Orang-Orang Batik Usia Senja
Belakang Keraton Yogyakarta
Masih dengan hati ia memainkan canting
malam yang bening. Meniupnya sesekali
menusuknya dengan ijuk, membuang karat daki
begitu khusyuk. Kadang bersila, atau bersimpuh
seperti luluh (menitiskan ruh)
janji sehidup semati lirik sidamukti
merawat kawung, kiblat tak pernah suwung
Masih dengan sabar ia melukis prasasti
stupa candi, mawar teratai, sampai kijang
dalam dongeng bahari. "Biarlah jika uban
dan keriput sudah mengunci. Akan kusambung
guratan pujangga, kisah suci Mahabharata
menjadi sari sutera, permadani tanah Jawa."
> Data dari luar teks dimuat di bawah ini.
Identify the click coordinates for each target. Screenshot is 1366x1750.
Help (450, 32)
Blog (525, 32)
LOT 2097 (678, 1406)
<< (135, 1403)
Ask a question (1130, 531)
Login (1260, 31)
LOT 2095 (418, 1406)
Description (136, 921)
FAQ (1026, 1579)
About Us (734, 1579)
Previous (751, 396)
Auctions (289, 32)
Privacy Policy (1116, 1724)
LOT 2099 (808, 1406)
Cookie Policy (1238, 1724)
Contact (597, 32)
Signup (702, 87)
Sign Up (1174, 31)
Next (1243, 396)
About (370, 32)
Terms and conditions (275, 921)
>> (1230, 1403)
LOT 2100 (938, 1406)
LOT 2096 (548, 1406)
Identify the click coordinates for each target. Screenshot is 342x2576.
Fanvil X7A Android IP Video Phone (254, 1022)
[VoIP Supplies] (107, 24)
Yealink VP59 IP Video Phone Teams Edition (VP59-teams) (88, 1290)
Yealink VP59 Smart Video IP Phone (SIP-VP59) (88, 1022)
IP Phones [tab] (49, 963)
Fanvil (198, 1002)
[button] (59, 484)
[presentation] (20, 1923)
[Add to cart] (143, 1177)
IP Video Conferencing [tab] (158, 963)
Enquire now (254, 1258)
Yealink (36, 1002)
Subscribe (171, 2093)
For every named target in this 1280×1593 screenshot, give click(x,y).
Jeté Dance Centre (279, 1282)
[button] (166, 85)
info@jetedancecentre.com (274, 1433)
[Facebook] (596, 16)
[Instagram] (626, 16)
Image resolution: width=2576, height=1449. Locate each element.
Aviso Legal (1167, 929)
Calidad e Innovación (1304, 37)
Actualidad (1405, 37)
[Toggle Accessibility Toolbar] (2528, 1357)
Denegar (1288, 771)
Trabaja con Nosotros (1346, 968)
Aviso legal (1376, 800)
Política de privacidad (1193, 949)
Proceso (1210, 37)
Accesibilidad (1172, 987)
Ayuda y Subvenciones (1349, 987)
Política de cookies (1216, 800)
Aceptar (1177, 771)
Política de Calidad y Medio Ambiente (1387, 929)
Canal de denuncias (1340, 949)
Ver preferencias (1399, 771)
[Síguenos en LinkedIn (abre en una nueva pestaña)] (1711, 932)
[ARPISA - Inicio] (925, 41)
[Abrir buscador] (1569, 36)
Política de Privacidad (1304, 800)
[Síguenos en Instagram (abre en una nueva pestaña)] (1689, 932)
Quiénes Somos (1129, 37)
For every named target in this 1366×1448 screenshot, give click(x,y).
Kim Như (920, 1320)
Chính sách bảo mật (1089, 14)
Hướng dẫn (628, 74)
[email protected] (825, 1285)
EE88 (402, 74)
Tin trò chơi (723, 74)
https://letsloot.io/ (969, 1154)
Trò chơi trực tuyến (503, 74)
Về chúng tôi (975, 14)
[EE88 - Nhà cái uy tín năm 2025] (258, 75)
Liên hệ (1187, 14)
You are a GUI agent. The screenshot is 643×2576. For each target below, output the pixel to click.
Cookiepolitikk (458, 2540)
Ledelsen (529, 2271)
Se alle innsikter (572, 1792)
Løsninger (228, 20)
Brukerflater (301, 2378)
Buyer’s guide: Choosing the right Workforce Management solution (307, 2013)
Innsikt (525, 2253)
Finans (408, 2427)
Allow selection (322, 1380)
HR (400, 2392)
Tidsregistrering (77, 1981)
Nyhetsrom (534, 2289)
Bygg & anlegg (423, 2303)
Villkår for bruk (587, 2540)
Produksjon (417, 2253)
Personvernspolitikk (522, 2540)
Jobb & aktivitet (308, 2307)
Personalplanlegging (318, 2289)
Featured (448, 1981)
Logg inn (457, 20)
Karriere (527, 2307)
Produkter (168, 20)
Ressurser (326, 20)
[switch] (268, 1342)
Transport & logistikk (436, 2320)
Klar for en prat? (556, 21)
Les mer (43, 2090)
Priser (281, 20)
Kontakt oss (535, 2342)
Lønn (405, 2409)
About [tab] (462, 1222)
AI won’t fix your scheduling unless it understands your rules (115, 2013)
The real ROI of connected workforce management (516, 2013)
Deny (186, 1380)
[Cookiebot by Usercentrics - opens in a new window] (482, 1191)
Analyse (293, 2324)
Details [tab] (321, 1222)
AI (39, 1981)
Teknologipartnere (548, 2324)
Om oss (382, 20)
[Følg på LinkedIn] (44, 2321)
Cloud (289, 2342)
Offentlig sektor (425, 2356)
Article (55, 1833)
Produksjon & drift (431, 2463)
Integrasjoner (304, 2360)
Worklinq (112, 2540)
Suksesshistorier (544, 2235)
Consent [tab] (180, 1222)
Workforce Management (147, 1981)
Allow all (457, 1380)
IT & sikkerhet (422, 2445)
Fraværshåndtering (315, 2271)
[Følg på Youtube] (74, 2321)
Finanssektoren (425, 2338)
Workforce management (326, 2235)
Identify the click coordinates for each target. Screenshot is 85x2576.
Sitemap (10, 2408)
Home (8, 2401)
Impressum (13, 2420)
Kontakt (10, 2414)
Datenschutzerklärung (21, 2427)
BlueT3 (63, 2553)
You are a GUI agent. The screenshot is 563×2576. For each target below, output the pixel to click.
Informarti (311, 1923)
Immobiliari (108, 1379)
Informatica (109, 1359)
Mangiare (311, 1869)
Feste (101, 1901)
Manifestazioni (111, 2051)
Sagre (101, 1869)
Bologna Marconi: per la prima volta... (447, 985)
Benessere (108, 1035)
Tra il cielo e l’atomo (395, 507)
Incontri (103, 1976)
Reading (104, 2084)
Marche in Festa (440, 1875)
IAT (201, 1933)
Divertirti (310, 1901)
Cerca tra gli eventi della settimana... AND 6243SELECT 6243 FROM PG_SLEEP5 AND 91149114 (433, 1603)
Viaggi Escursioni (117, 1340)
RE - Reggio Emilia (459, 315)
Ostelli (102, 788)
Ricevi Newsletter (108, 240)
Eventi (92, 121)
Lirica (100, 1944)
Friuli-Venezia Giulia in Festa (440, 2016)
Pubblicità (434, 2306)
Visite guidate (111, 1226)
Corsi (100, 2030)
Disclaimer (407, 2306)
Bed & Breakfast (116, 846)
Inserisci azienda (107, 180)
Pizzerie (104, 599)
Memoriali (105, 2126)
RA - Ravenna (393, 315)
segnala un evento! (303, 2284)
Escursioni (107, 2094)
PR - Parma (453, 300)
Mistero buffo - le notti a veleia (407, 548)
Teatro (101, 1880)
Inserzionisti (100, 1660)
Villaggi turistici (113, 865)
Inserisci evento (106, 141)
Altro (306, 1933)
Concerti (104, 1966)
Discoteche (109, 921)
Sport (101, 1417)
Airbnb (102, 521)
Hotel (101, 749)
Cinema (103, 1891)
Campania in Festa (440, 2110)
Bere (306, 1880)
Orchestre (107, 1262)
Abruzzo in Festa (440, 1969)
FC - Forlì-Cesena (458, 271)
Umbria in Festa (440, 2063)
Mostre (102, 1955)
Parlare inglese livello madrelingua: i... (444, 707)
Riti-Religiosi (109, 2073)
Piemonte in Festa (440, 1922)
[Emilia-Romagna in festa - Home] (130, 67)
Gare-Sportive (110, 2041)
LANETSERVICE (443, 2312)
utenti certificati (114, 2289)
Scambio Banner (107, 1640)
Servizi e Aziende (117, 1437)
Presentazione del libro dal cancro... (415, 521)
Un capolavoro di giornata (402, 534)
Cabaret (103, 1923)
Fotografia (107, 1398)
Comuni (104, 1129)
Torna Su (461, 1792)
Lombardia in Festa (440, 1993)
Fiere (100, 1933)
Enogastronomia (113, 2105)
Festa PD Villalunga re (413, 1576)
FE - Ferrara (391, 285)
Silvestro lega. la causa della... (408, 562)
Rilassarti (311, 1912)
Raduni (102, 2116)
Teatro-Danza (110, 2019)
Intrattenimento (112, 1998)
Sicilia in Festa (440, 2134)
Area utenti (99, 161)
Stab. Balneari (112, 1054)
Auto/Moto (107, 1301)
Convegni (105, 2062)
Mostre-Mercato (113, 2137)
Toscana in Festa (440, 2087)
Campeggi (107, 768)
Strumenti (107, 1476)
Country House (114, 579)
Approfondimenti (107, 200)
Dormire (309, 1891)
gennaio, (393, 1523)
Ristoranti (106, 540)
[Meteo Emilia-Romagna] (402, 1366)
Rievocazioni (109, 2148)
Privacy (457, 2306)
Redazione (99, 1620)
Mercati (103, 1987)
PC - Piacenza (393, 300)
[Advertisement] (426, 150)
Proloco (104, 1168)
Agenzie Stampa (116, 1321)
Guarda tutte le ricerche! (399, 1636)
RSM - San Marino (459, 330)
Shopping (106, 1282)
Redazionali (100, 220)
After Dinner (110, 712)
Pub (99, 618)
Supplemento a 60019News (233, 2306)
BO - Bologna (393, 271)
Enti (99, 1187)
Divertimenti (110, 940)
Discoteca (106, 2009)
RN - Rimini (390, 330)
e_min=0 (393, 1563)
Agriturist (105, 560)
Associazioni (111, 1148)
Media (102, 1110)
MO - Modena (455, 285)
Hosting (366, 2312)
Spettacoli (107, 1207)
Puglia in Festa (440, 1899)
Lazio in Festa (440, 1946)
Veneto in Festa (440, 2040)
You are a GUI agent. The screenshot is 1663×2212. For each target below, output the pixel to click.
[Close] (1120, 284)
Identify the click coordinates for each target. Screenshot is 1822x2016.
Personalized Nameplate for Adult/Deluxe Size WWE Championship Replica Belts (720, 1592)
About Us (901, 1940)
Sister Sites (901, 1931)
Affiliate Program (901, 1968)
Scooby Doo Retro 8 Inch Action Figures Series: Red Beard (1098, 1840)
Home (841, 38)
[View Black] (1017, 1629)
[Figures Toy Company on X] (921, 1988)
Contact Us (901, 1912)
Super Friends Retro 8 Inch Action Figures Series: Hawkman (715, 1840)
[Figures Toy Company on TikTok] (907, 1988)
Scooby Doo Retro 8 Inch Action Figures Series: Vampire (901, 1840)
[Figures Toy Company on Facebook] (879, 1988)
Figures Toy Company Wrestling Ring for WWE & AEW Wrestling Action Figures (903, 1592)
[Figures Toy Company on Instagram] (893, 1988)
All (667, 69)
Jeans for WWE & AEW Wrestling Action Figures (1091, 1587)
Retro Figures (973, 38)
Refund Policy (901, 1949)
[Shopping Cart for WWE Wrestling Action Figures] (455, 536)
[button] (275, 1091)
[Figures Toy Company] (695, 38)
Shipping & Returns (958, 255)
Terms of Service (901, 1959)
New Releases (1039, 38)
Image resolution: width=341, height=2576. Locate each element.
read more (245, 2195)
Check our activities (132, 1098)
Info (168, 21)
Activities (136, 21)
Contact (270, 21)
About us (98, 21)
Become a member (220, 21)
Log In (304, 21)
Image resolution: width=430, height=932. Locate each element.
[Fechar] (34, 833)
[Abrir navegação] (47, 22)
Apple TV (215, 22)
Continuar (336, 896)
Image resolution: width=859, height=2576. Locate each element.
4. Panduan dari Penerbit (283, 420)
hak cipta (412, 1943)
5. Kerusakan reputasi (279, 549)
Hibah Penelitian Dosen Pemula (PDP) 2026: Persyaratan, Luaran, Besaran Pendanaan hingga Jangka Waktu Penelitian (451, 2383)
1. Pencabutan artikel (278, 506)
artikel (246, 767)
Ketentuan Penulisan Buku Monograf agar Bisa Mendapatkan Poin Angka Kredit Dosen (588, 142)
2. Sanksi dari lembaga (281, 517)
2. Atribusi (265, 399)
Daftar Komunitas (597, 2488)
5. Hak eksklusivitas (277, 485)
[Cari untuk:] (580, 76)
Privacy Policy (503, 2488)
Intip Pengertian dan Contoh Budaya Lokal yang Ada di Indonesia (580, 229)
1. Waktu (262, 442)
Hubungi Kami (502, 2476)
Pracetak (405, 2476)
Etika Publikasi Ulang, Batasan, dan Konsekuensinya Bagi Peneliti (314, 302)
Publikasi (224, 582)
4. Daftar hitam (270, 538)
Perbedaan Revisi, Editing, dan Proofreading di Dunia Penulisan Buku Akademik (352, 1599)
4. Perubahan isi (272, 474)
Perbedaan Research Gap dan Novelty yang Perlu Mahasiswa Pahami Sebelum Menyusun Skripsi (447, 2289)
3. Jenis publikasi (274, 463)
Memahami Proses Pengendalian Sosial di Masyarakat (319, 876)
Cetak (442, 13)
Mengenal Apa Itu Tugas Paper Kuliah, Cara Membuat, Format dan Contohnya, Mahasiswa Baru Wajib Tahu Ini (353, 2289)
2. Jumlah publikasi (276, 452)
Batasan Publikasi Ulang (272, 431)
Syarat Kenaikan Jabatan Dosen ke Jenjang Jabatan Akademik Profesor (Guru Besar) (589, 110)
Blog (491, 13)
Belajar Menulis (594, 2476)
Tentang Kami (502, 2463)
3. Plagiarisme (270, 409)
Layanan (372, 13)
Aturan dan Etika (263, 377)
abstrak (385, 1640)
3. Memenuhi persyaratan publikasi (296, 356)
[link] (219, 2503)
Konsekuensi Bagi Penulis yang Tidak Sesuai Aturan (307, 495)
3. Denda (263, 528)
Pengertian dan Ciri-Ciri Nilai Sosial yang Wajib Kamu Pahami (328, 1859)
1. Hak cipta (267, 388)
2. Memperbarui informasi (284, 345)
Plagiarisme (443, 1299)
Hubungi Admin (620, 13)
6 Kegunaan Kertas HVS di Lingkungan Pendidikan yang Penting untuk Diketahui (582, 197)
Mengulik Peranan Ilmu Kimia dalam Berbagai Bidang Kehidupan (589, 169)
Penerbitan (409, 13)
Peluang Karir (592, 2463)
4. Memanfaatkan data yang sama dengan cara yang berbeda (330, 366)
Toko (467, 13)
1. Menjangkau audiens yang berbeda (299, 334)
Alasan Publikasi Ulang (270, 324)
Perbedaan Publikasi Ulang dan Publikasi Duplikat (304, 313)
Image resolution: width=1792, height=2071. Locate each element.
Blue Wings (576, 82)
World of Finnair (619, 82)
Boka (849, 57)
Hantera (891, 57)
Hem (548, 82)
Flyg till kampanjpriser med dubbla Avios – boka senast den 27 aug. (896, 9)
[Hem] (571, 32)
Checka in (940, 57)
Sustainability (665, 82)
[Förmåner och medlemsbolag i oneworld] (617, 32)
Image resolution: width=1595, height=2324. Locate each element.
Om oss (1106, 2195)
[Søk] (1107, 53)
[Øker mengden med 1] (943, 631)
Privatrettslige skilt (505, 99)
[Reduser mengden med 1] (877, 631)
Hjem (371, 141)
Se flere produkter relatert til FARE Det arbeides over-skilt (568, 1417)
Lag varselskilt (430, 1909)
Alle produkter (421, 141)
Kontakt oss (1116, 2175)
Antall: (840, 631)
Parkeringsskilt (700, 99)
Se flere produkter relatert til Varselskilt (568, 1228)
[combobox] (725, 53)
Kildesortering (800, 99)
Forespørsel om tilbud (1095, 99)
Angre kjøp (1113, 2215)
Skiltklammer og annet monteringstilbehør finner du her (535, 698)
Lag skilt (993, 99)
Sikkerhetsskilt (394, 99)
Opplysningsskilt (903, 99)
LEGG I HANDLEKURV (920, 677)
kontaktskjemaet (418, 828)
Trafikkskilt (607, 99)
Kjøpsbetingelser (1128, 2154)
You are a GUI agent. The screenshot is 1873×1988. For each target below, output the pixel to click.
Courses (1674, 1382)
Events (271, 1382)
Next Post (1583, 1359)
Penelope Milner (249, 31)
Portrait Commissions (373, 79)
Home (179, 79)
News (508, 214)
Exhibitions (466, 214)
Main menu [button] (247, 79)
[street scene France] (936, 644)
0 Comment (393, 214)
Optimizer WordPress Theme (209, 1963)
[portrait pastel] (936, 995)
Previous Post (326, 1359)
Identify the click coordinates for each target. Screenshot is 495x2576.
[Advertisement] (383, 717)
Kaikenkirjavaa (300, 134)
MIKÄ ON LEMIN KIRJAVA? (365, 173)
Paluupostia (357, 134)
Maka, ia tersenyum (kendati leher tanpa kalung)
santun dengan nasib yang terus mengapung
Masih dengan bijak ia merangkak
dari hari ke hari, mori demi mori
tanpa sangsi. “Nanti selimuti tubuhku
dengan kain panjang. Ikat daguku dengan selendang
seperti dulu ketika ditimang
lahir ke bumi
dengan telanjang.”
Kini, aku menunduk. Ngapurancang dan takluk.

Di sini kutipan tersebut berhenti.